Recently my son wanted to have a sleepover with a couple of his school buddies, and we had it all planned. His friends had given their RSVPs, and Carter was excited. At the last minute, however, there was a change of venue; apparently the mother of one of the children had found out that Carter lived with his dad, with no female in residence. Instant nightmare visions of Michael Jackson must have ensued. (I am far from the only man faced with this prejudice; in another case, a little girl of my son’s acquaintance wanted to attend a slumber party at the home of one of her friends; some of the mothers refused to let their daughters go when they found out that the mother of the little hostess lived with a man. That the man happened to be the mother’s husband, and that they were in fact a happily married couple – admittedly a foreign concept to many folks today – didn’t faze the all-men-are-potential-pedophiles crowd. And here we have yet another topic worthy of a whole other book.)
The only thing that stills my tongue, when faced with Lucille’s accusations against me, is the realization that my words wouldn’t make a dent. I can’t see how it would help the situation to bring up these things to someone who is obviously so mentally ill that logic and reason have long since abandoned her. Besides, it’s water under the bridge, and hanging on to that past pain would serve no purpose beyond keeping the pain alive.
Colette, Clyde’s ex, found a man who didn’t attend church regularly, but neither did he have a criminal record. She said all she was looking for any more was someone good – not perfect, not evil – just good. The last time I spoke with her, she was happy with the return of romance in her life, but told me that from time to time, she gets a letter from Clyde. In them, he tells Colette that he still thinks of her as his wife, and that he never intended to hurt her. She, however, is even less likely to buy his lines than I was.
Damien now lives with extended family, as his grandmother passed away in the spring of 2003. Carter too is happy and healthy, despite the “disadvantage” of living in a single-parent household in which the father is the parent. He began talking at a precociously young age, and in the days before the sporadic visitations he often asked about his mother. Did he have one? Where was she? Who was she? My answers were always vague, and fell far short of satisfying his curiosity. Often he would ask me, “What happened to her?”
“Well…” Then my mind would always set to work. How much could he understand? How much should he have to understand?
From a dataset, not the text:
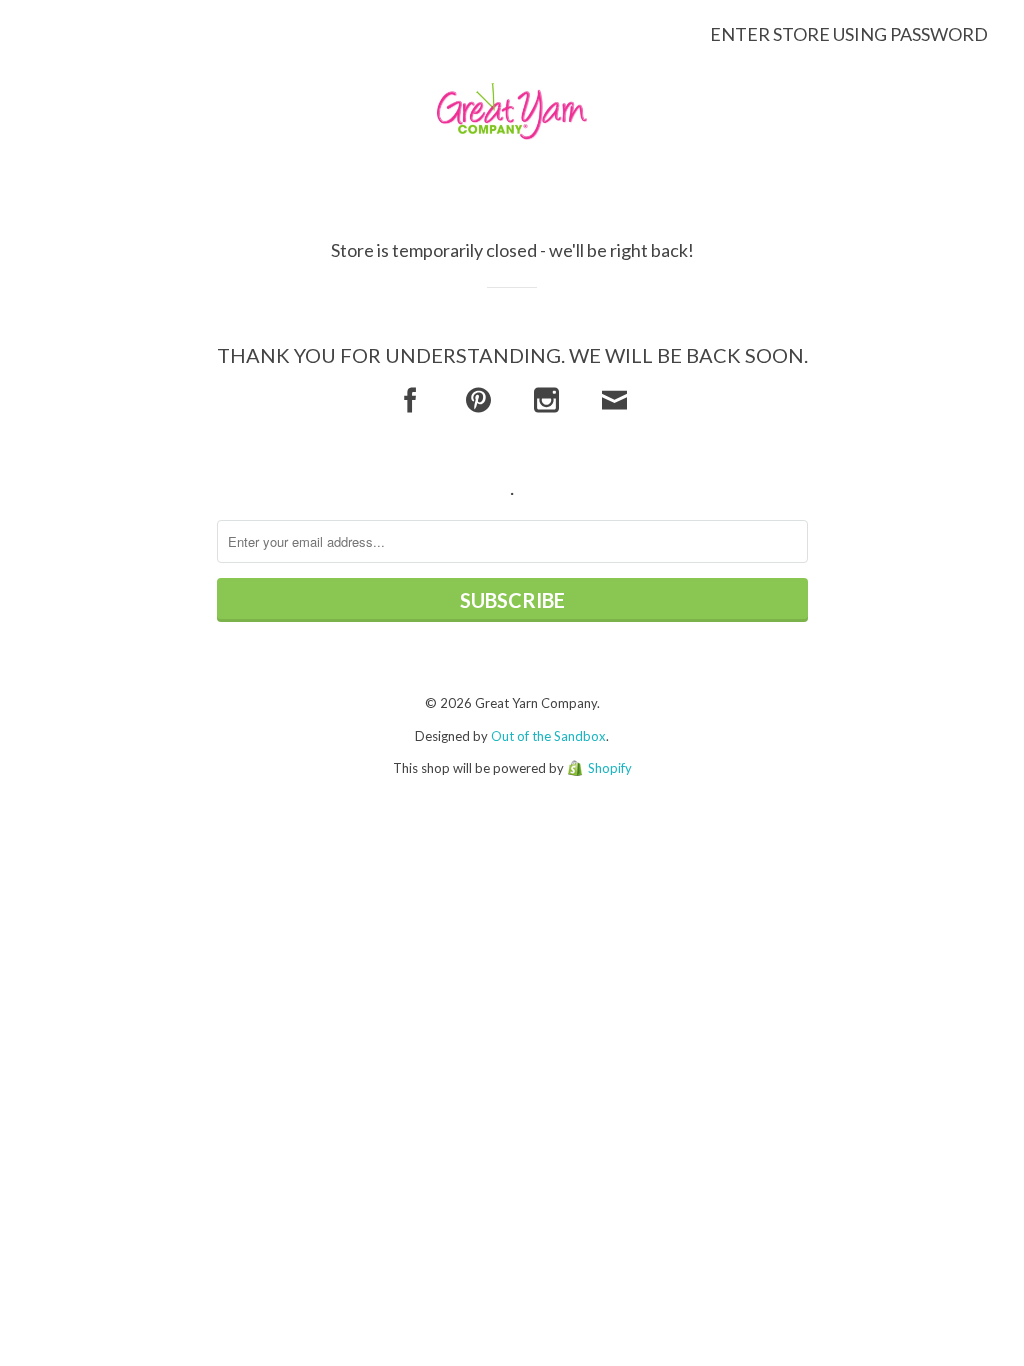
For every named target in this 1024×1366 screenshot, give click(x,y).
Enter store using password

Maybe, I thought, the story should finally be told – not just to help Carter and me make sense of our lives, but also, perhaps to help others in similar situations make sense of theirs. When the life that I had imagined to be so ideal first began unraveling, I often felt as if I were truly alone, and in many ways I suppose I was. In the years since, I’ve come to know that my story, in essence if not in details, is not unique. Notwithstanding the contrarian view (no doubt based partly on wishful thinking) that the methamphetamine problem has been greatly exaggerated, the population of Crazy Town is not shrinking. If providing education is the key to stemming this growth somewhat, then I like to think I am doing my small part. As for my personal story, which, like the broader history, is still unfolding, I feel I can finally speak of the nightmare without hatred in my voice or a tear in my eye. There have been too many tears already.